* **TASK**
What you return must be an exact copy of the lines in the listing below between the line holding "Where should I" and the line holding "dark mode with", inclusive, and nothing more.

* **EXTRACTED INFORMATION**
-*-
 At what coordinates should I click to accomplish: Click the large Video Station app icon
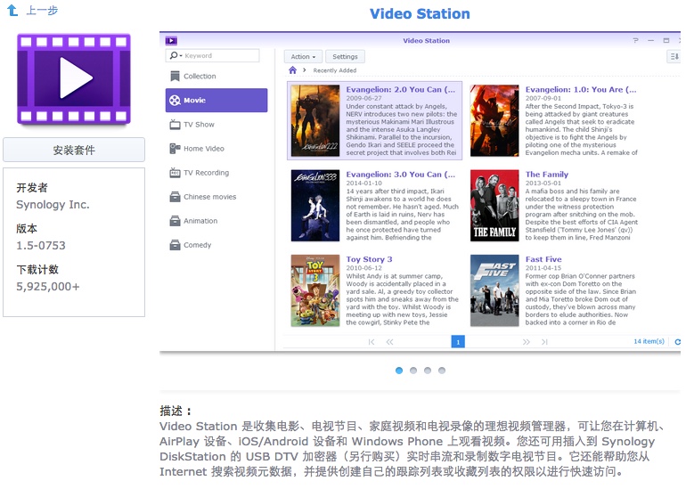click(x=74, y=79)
-*-
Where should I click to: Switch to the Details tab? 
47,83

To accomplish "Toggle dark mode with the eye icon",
-*-
* **REPLY TO THE TASK**
Where should I click to: Switch to the Details tab? 
47,83

To accomplish "Toggle dark mode with the eye icon",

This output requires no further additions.